Should You Shorten Your Mortgage Term When Refinancing?

Should You Shorten Your Mortgage Term When Refinancing?

Refinancing a home loan in Florida can be a viable decision to achieve strategic goals. The most common ones are getting a lower interest rate, avoiding rate adjustment, tapping equity, and dropping the private mortgage insurance.

Shortening the term of your loan is also an option. Any mortgage lender in Naples, Marco Island, and Everglades City will say that this motivation is not that popular, though, for it almost always translates to lower monthly payments. Although switching from a 30-year loan to a 15-year one has its drawbacks, it is practical if you are playing the long game.

Owning Your House Free and Clear More Quickly

Applying for a mortgage refinance without changing your 30-year term is tantamount to agreeing to pay your home loan for more than 30 years.

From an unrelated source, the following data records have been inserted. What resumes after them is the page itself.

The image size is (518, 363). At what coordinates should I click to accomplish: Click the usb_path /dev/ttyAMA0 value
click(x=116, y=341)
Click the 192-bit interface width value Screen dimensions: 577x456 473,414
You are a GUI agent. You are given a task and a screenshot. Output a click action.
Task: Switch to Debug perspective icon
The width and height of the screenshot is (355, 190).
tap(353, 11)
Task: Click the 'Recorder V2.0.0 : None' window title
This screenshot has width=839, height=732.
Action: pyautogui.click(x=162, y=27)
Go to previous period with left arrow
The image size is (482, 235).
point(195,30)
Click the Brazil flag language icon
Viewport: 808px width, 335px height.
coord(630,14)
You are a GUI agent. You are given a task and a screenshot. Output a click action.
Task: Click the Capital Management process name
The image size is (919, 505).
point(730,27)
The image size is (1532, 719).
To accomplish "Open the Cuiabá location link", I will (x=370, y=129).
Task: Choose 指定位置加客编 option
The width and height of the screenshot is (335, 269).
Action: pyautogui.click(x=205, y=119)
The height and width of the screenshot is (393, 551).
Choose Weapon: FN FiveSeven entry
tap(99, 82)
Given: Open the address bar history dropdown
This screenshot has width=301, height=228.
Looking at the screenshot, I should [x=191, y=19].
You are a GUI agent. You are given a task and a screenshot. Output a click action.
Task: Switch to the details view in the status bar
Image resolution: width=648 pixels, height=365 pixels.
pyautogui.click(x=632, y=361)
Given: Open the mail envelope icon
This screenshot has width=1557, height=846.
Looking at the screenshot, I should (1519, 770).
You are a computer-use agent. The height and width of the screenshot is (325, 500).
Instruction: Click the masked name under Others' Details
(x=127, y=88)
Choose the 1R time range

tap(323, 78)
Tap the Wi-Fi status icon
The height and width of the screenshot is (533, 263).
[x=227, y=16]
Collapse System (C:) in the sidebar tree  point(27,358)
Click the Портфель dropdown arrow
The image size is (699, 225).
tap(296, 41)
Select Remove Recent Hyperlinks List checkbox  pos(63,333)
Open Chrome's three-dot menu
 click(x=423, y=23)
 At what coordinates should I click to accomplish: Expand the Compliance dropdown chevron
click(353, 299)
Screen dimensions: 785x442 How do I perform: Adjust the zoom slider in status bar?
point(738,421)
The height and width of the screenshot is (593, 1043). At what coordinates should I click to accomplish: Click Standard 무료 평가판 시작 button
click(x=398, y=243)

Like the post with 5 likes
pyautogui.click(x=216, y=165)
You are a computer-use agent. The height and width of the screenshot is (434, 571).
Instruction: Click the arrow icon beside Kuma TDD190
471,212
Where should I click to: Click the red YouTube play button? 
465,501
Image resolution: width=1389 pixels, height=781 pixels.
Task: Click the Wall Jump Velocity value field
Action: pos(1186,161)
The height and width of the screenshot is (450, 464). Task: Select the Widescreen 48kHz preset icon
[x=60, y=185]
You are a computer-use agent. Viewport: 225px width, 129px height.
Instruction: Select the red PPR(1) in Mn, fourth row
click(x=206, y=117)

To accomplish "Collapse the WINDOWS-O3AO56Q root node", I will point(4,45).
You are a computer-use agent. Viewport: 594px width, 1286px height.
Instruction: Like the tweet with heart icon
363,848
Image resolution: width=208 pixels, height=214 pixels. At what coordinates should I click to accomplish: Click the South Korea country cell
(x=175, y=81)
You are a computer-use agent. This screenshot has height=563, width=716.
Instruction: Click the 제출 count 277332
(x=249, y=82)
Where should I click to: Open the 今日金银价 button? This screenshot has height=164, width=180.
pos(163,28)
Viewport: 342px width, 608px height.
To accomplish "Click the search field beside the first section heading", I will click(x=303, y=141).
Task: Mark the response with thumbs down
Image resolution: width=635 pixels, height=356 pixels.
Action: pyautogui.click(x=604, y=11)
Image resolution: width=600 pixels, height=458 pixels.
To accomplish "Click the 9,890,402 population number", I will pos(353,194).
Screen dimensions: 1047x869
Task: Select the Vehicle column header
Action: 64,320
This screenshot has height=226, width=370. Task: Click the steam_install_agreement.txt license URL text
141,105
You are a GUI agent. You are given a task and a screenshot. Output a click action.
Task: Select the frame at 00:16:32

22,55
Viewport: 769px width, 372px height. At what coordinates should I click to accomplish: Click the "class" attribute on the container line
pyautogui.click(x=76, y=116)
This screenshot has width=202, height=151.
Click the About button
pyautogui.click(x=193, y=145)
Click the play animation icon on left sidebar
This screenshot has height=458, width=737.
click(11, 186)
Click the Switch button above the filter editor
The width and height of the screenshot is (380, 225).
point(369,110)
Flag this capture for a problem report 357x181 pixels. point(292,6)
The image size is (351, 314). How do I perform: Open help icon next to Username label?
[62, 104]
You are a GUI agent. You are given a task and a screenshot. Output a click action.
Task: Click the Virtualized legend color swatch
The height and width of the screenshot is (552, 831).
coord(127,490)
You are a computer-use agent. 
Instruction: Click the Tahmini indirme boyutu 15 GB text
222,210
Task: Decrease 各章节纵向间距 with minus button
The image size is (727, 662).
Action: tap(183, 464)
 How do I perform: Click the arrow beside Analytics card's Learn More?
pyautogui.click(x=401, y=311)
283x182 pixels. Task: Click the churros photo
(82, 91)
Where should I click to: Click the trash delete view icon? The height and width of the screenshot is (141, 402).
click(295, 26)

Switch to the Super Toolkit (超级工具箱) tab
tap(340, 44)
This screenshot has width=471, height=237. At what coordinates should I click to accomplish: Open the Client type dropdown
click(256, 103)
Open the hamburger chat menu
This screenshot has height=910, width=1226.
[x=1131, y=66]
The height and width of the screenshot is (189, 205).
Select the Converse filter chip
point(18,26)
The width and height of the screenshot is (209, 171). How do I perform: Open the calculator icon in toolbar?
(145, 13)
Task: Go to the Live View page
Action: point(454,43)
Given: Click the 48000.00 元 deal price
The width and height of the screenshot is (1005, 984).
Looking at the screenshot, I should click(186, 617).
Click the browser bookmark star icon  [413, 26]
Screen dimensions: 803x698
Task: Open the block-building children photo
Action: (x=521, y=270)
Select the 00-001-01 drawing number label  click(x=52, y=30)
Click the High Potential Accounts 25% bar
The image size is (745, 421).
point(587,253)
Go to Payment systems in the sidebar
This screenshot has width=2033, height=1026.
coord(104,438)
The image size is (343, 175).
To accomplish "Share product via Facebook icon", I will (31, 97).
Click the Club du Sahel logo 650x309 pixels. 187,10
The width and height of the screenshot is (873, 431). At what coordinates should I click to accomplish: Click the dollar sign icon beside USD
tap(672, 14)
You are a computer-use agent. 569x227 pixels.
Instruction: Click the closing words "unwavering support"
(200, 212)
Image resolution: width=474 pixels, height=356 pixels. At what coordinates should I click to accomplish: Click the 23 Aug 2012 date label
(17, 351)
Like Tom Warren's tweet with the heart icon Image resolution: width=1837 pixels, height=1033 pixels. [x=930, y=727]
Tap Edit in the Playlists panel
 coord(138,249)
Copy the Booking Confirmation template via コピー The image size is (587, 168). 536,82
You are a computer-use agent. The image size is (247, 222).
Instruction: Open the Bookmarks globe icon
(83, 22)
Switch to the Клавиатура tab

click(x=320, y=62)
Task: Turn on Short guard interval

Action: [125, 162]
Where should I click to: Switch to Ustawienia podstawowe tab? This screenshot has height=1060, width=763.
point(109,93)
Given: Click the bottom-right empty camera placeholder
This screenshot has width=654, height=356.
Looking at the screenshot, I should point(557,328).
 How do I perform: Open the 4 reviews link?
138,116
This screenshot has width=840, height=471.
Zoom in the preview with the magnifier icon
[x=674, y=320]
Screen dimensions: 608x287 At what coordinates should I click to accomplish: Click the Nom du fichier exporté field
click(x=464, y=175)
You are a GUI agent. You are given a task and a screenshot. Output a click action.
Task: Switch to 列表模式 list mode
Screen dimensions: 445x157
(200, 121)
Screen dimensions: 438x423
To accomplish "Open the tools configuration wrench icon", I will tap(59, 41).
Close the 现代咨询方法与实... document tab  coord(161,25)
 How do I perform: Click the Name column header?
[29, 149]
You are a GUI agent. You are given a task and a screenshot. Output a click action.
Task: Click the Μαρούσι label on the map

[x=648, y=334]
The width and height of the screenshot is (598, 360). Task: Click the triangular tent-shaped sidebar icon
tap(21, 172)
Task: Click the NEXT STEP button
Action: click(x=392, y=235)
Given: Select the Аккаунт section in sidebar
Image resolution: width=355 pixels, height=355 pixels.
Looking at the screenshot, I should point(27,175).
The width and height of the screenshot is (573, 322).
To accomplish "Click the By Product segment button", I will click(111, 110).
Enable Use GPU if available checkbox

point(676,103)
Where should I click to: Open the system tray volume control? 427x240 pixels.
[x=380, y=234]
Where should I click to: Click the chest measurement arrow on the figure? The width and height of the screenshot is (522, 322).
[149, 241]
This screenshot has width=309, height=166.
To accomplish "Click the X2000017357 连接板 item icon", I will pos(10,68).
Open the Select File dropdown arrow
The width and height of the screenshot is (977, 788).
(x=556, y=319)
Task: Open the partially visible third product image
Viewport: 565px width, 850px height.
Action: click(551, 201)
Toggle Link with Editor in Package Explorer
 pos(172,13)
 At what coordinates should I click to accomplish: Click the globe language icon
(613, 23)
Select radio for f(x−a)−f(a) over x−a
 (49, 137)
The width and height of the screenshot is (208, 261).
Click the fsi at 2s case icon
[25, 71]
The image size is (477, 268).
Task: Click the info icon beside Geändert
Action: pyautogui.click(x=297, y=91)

Generally, you can take out a refi penalty-free three years from the date you consummated your current mortgage. If you take this route, you will end up paying what you owe to buy a house for 33 years, provided that you never refinance again. If you wait a long time, your total mortgage repayment period will further extend too.

There are many benefits to paying your off your mortgage ASAP. It allows you to live in your house free and clear come retirement. Since your income also will likely go down when you stopped working, not worrying about your mortgage debt during your sunset years can give you peace of mind.

Minimizing Total Interest Payment

In a fully amortized 30-year mortgage, most of the interest gets paid first before the principal. Your payment monthly might be the same, but the payment composition is not. It is structured this way to decrease the potential loss your lender or the owner of your debt might absorb when your default on your loan.

Refinancing can decrease your mortgage rate, but it does not necessarily guarantee interest savings unless you switch to a shorter term. A refi will reset the clock of your mortgage, so most of your payments will once again be applied toward the interest in the majority of the first half of your new loan’s term.

Taking out a 15-year mortgage via a refinance is the only way to save on interest. It will increase your monthly payments, but it also allows you to reduce your principal balance more quickly.

Accelerating Home Equity Buildup

home loan

The speed of home equity growth depends on various factors, but one of the few you can control is the principal reduction. As mentioned, you can accelerate the shrinkage of your principal balance if you pay more per month.

You can reduce your principal mortgage fast without asking for a 15-year term. Extra payments, especially lump-sum ones, can slash what you owe significantly to build equity on your property more quickly and also save some on interest in the process.

However, a 15-year term makes a useful bargaining chip to negotiate for an even lower mortgage rate. Besides, you have the liberty to pay off your refinanced loan early without any fee as long as you follow what is spelled out in your prepayment penalty clause.

A 15-year home loan might not be advisable if you have a limited income. If you have the means to handle more significant mortgage payments in the next 180 months, strongly consider asking for a shorter term.